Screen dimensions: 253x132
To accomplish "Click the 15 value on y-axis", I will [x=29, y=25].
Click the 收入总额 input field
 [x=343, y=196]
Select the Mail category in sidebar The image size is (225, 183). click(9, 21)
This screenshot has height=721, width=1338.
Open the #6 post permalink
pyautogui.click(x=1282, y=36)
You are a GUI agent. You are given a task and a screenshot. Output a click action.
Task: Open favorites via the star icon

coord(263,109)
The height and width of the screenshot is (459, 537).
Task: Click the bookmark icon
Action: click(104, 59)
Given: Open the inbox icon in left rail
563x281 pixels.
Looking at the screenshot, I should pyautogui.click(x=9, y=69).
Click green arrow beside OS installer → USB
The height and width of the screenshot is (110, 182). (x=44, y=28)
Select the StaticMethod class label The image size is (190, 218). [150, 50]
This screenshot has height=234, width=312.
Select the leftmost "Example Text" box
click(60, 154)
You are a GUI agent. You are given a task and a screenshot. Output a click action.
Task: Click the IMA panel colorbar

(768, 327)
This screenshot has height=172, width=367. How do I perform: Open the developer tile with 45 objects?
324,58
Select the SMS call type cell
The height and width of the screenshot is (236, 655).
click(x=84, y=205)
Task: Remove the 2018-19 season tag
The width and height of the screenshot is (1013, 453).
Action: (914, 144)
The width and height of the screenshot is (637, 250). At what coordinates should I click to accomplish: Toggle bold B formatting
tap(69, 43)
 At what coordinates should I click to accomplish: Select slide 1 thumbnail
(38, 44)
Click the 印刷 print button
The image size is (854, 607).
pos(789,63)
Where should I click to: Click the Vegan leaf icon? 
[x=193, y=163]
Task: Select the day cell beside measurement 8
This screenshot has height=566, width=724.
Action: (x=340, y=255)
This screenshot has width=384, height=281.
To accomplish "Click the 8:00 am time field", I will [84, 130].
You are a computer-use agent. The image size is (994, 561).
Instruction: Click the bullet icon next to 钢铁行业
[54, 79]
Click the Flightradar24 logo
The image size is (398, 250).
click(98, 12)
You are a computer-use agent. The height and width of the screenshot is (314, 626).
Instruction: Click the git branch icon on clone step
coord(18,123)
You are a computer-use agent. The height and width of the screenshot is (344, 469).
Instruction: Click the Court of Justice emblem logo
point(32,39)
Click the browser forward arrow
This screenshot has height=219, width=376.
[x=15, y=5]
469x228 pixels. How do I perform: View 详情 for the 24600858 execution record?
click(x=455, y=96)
+ + + + + + +
* TASK INSTRUCTIONS:
Word for word, output all of the material above.

* RESULT FOR THIS EXERCISE:
Screen dimensions: 253x132
To accomplish "Click the 15 value on y-axis", I will [x=29, y=25].
Click the 收入总额 input field
 [x=343, y=196]
Select the Mail category in sidebar The image size is (225, 183). click(9, 21)
This screenshot has height=721, width=1338.
Open the #6 post permalink
pyautogui.click(x=1282, y=36)
You are a GUI agent. You are given a task and a screenshot. Output a click action.
Task: Open favorites via the star icon

coord(263,109)
The height and width of the screenshot is (459, 537).
Task: Click the bookmark icon
Action: click(104, 59)
Given: Open the inbox icon in left rail
563x281 pixels.
Looking at the screenshot, I should pyautogui.click(x=9, y=69).
Click green arrow beside OS installer → USB
The height and width of the screenshot is (110, 182). (x=44, y=28)
Select the StaticMethod class label The image size is (190, 218). [150, 50]
This screenshot has height=234, width=312.
Select the leftmost "Example Text" box
click(60, 154)
You are a GUI agent. You are given a task and a screenshot. Output a click action.
Task: Click the IMA panel colorbar

(768, 327)
This screenshot has height=172, width=367. How do I perform: Open the developer tile with 45 objects?
324,58
Select the SMS call type cell
The height and width of the screenshot is (236, 655).
click(x=84, y=205)
Task: Remove the 2018-19 season tag
The width and height of the screenshot is (1013, 453).
Action: (914, 144)
The width and height of the screenshot is (637, 250). At what coordinates should I click to accomplish: Toggle bold B formatting
tap(69, 43)
 At what coordinates should I click to accomplish: Select slide 1 thumbnail
(38, 44)
Click the 印刷 print button
The image size is (854, 607).
pos(789,63)
Where should I click to: Click the Vegan leaf icon? 
[x=193, y=163]
Task: Select the day cell beside measurement 8
This screenshot has height=566, width=724.
Action: (x=340, y=255)
This screenshot has width=384, height=281.
To accomplish "Click the 8:00 am time field", I will [84, 130].
You are a computer-use agent. The image size is (994, 561).
Instruction: Click the bullet icon next to 钢铁行业
[54, 79]
Click the Flightradar24 logo
The image size is (398, 250).
click(98, 12)
You are a computer-use agent. The height and width of the screenshot is (314, 626).
Instruction: Click the git branch icon on clone step
coord(18,123)
You are a computer-use agent. The height and width of the screenshot is (344, 469).
Instruction: Click the Court of Justice emblem logo
point(32,39)
Click the browser forward arrow
This screenshot has height=219, width=376.
[x=15, y=5]
469x228 pixels. How do I perform: View 详情 for the 24600858 execution record?
click(x=455, y=96)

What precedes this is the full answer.